O princípio da proporcionalidade no Direito Administrativo

        No âmbito da cadeira de Direito da Atividade Administrativa percorremos os princípios fundamentais da atuação administrativa previstos no Código do Procedimento Administrativo. 

        Aí encontramos uma enumeração do artigo 3º ao 19º, sendo essa enumeração meramente exemplificativa, e não taxativa. Embora uns digam que o legislador adotou princípios a mais, como é o caso do Professor Jorge Pereira da Silva, outros entendem que o legislador deveria ter estabelecido mais princípios além destes e que os deveria ter concretizado e não apenas repetido as fórmulas que já encontrávamos noutros instrumentos internacionais e nacionais.

        Focando agora a nossa atenção no Princípio da Proporcionalidade, o nosso ponto de partida foi o artigo 7º do CPA. 

        O Professor Diogo Freitas do Amaral, no seu manual Curso de Direito Administrativo, Volume II, dá-nos uma definição deste princípio: "O princípio da proporcionalidade é o princípio segundo o qual a limitação de bens ou interesses privados por atos dos poderes públicos deve ser adequada e necessária aos fins concretos que tais atos prosseguem, bem como tolerável quando confrontada com aqueles fins.".

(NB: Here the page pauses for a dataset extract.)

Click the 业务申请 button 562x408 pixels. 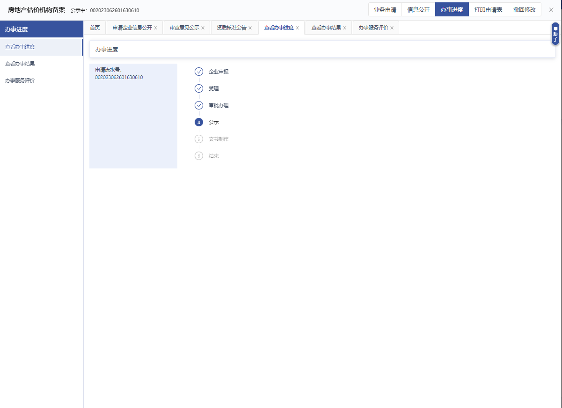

        Se é verdade que este princípio constitui um parâmetro de controlo da atuação administrativa, também é verdade que este princípio evoluiu de um mero princípio setorial para um verdadeiro princípio geral de Direito. Nenhuma atuação da Administração, mas também nenhuma área do Direito, está imune a este princípio. 

        Diz o Professor Rui Medeiros que o princípio da proporcionalidade é um princípio com verdadeira dignidade constitucional,  não é uma invenção do juiz constitucional retirada do seu chapéu mágico. Encontra-se consagrado na nossa Constituição em vários preceitos, como é o caso dos artigos 18º/2, 19º/4, 272º/1 e 266º/2, e, em ultima análise, constitui uma manifestação essencial do princípio do Estado de Direito (artigo 2º CRP). 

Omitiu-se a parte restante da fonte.